I then tried to play it through gst-launch:
gst-launch udpsrc port=49990 ! rtph264depay ! decodebin ! xvimagesink
This will sit waiting for UDP data, but when it is received, I get:
ERROR: element /GstPipeline:pipeline0/GstRtpH264Depay:rtph264depay0: No RTP
format was negotiated. Additional debug info:
gstbasertpdepayload.c(372): gst_base_rtp_depayload_chain ():
/GstPipeline:pipeline0/GstRtpH264Depay:rtph264depay0: Input buffers
need to have RTP caps set on them. This is usually achieved by setting
the 'caps' property of the upstream source element (often udpsrc or
appsrc), or by putting a capsfilter element before the depayloader and
setting the 'caps' property on that. Also see
As I'm not using GStreamer to stream itself, I'm not quite sure what it means with RTP caps. But, it makes me wonder if I'm not sending enough information over RTP to describe the stream. I'm pretty new to video and I feel like there's some key thing I'm missing here. Any hints?

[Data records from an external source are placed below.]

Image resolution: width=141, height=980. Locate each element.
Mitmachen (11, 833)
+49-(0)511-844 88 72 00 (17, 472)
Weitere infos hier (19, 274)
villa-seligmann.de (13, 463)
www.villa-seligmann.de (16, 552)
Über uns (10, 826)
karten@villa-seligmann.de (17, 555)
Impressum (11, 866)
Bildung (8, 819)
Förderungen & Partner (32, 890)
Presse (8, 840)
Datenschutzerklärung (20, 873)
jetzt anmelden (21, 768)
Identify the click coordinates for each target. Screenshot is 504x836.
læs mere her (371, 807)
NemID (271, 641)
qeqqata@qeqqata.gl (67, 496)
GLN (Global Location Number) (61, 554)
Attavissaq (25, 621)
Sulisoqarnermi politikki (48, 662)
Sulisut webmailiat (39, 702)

h264 is an encoding standard. It specifies how video data is compressed and stored in a format that can be decompressed into a video stream at later point.
RTP is a transmission protocol. It specifies format and order of packets that can carry audio-video data that was encoded by an arbitrary encoder.

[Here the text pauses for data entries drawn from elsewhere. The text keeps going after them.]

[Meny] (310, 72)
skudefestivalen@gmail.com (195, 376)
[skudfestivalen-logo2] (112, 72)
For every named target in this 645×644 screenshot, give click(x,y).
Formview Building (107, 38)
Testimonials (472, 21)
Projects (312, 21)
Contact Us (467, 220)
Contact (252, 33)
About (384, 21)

GStreamer expects to receive data that conforms to the RTP procotol. Is your expectation that libaformat will produce the RTP packets immediately readable by GStreamer warranted? Maybe GStreamers expect an additional stream description that would enable it to accept and decode the streamed packets using the proper decoder? Maybe it requires an additional RTSP exchange or the SDP stream descriptor file?
The error message states pretty clearly that an RTP format has not been negotiated. caps are short-hand for capabilities. Receiver needs to know transmitter's capabilities to set up the receiver/decoding machinery correctly.
I strongly suggest trying at least to create an SDP file for your RTP stream. libavformat should be able to do it for you.